What is needed: Whenever a line below includes the word "dimensions", copy that line.

Material for the task:
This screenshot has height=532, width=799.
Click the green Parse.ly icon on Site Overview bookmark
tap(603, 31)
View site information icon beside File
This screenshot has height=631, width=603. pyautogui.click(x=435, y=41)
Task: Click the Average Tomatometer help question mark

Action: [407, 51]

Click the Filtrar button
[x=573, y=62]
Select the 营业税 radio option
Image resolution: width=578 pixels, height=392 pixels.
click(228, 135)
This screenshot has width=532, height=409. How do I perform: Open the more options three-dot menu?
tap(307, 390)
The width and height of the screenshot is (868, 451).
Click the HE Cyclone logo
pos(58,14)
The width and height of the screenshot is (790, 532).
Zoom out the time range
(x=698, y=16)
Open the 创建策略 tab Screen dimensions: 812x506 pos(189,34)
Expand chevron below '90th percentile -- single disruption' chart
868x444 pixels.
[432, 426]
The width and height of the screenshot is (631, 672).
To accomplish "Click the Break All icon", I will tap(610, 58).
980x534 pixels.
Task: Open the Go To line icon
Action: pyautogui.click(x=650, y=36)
---
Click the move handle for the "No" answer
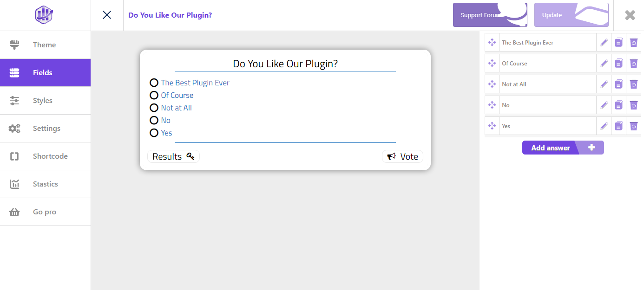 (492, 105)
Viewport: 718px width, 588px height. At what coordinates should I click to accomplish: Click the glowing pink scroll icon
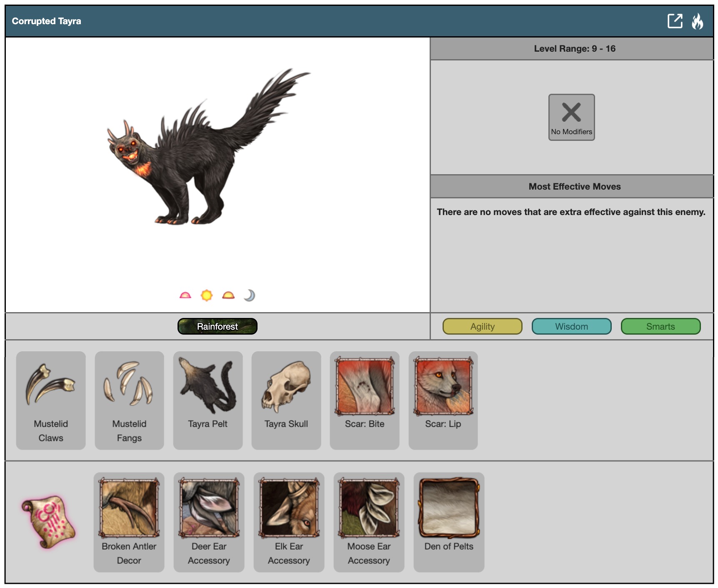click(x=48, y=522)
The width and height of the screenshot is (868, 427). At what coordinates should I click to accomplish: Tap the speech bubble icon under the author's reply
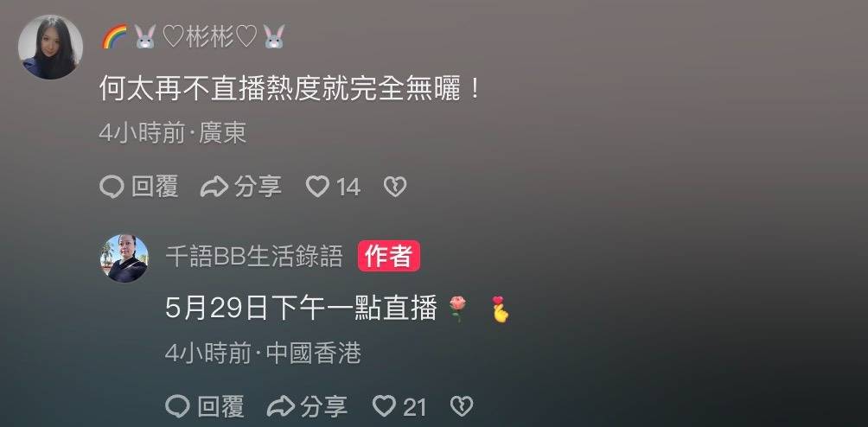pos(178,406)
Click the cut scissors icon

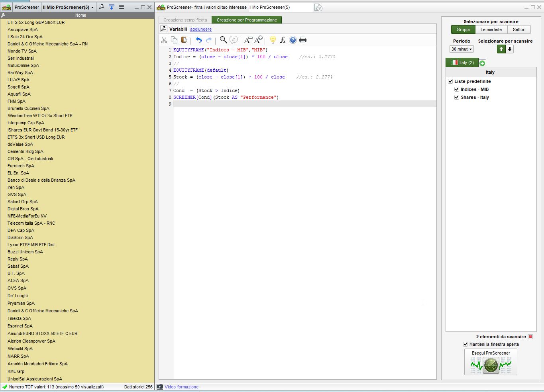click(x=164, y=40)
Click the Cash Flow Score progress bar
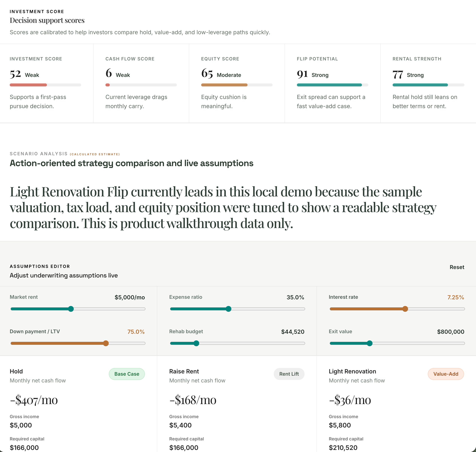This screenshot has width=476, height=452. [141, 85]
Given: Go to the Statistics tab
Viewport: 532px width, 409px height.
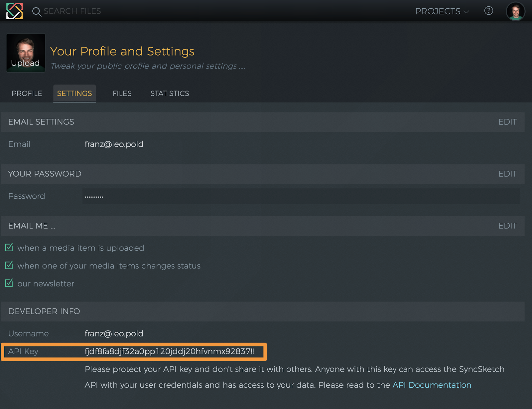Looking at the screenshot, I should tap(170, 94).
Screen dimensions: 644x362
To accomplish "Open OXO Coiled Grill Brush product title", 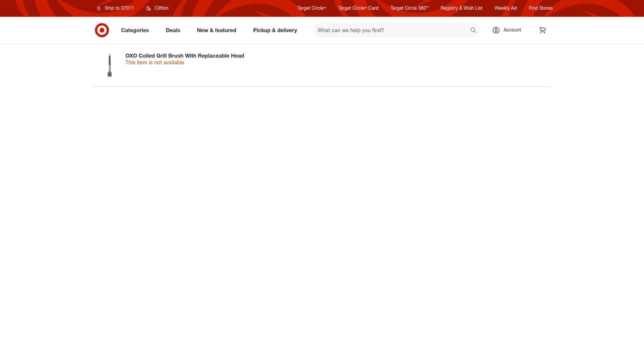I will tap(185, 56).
==
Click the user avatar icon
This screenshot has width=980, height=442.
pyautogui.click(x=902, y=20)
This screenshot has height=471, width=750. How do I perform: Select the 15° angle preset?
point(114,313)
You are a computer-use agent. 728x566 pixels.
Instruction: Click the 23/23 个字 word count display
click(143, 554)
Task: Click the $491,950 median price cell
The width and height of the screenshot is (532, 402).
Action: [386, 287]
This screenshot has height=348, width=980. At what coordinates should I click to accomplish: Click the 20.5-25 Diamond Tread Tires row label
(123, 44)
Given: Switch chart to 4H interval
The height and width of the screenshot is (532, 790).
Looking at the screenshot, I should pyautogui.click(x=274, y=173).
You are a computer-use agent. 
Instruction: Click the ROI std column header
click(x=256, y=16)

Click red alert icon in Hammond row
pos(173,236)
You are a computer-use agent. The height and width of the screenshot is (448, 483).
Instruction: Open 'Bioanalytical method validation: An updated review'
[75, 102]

Result of this task:
Open the 创建策略 tab Screen dimensions: 812x506 pos(189,34)
Screen dimensions: 644x362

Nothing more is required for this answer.